Car, dans cette crise sanitaire mondiale, un troisième facteur entre en jeu : la réputation. Une entreprise qui licencie en masse ou fait prendre des risques à ses salariés, sans autre stratégie que celle de pérenniser ses performances, aura peu de chances de survivre à l’opinion publique. Outre-Atlantique, on mesure déjà les répercussions qu’ont les propos d’Elon Musk, décidé à ouvrir les usines de Tesla malgré le danger qu’encourent ses employés, sur l’image du constructeur. Protéger la valeur financière d’une marque est une chose, mais vouloir le faire à tout prix met en péril la responsabilité et le rôle sociétal qu’a l’entreprise.
Pour autant, l’exercice est difficile et aucune leçon de morale ne saurait remplacer la réalité qui recouvre chaque situation, forcément différente. Au sein de PR MEDIA, nous avons fait il y a trois ans le choix de concevoir un PCA au regard de la fréquence accélérée des crises et de l’augmentation de leurs coûts, qui ont significativement évolué ces dernières années, mais aussi en raison de la diversité des territoires sur lesquels nous opérons. Outre le Maroc, l’agence évolue sur plusieurs marchés en Afrique : en Algérie et en Tunisie en propre, et à travers un réseau de partenaires mondiaux sur l’ensemble du continent et au-delà. Cette démarche a été déclenchée par la situation en Libye, où nos activités locales ont été fortement impactées par la guerre civile. Bien qu’il soit utopique de chercher à tout prévoir et maîtriser, la conception de stratégies de protection, destinées à limiter les effets directs de crises potentielles sur nos objectifs, nous a permis de mieux comprendre les mécanismes inhérents à ces événements, tout en étant en capacité de répondre à nos obligations externes (contractuelles…) et internes (risque de perte de marché, image…).

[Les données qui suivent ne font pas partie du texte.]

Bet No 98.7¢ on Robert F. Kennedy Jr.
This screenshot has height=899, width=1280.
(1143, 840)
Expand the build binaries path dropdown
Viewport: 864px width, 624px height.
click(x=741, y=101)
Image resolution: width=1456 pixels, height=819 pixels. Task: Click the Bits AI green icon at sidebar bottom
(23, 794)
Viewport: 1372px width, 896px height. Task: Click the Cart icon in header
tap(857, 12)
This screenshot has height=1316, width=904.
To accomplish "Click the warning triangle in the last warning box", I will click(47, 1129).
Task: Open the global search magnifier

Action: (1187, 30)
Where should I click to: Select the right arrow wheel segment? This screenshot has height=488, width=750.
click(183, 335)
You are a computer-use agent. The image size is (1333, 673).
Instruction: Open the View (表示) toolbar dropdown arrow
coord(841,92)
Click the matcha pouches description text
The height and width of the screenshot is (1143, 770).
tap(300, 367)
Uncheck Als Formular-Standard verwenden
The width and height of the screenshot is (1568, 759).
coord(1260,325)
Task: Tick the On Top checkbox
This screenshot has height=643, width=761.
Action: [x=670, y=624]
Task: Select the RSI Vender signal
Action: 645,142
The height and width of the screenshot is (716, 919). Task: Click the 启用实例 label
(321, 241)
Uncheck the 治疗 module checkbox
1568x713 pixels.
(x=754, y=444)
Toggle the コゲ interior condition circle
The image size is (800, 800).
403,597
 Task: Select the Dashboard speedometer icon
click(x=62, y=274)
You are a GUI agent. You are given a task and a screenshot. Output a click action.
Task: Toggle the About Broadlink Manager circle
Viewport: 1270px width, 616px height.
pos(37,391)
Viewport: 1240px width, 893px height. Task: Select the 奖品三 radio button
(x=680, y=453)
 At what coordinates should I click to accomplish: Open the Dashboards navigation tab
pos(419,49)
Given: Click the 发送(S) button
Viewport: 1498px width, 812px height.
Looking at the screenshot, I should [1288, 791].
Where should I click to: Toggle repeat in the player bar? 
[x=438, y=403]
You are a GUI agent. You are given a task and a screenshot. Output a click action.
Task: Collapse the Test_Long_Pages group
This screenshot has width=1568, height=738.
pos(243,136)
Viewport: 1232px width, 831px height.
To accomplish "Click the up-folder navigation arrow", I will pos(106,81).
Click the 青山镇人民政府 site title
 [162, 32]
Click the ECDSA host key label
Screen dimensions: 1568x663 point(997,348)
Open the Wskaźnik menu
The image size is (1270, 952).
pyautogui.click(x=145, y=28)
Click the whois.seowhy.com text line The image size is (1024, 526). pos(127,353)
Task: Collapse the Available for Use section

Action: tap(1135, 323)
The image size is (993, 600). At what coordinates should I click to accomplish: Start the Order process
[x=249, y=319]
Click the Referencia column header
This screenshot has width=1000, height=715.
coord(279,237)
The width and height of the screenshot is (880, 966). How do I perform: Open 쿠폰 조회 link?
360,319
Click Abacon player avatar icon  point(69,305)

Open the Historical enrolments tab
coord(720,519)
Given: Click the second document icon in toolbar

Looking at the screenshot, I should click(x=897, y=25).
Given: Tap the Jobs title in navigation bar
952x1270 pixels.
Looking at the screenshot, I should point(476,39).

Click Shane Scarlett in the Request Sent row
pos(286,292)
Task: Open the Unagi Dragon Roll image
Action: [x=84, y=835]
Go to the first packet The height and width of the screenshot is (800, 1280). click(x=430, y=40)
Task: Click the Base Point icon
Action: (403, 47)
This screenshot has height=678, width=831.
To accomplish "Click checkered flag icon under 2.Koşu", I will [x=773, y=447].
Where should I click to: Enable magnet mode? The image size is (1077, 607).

Dès le début du confinement décidé au Maroc le 20 mars, mais dont nous ressentions depuis plusieurs jours les effets auprès des marchés européens, nous avons activé notre PCA et l’ensemble des mesures (financières, organisationnelles) visant à assurer le maintien de nos prestations. Notre politique de télétravail, testée au préalable lors de mises en situation effectuées via une approche par scénarii de crise, nous a permis de prendre le virage du Coronavirus en douceur, et non au travers d’une rupture brutale telle que vécue par beaucoup d’entreprises. Notre maîtrise des outils collaboratifs (applications de réunions en ligne, plate formes de travail à distance), avec lesquels nous travaillons depuis plusieurs années, nous a également aidés à vivre cette transition en restant en cohérence avec nos usages.
En interne, la perception du soutien a été la clé de réussite majeure de notre PCA. Le volet RH a, de ce point de vue, été déterminant. Nos collaborateurs, dont nous avons immédiatement sécurisé les postes, ont compris la nécessité du changement et bénéficié de l’appui concret du management, avec comme résultat une participation commune à l’action.
Pour une entreprise, même quand elle évolue dans le secteur des RP, communiquer auprès de ses salariés et créer les conditions d’une adhésion ne vont pas de soi. Or, c’est en faisant comprendre sa stratégie que l’entreprise devient en mesure de fédérer. C’est là une des principales leçons à retenir de la crise actuelle : de tous ses actifs, l’humain est celui sur lequel l’entreprise doit investir le plus si elle veut pouvoir faire preuve de résilience.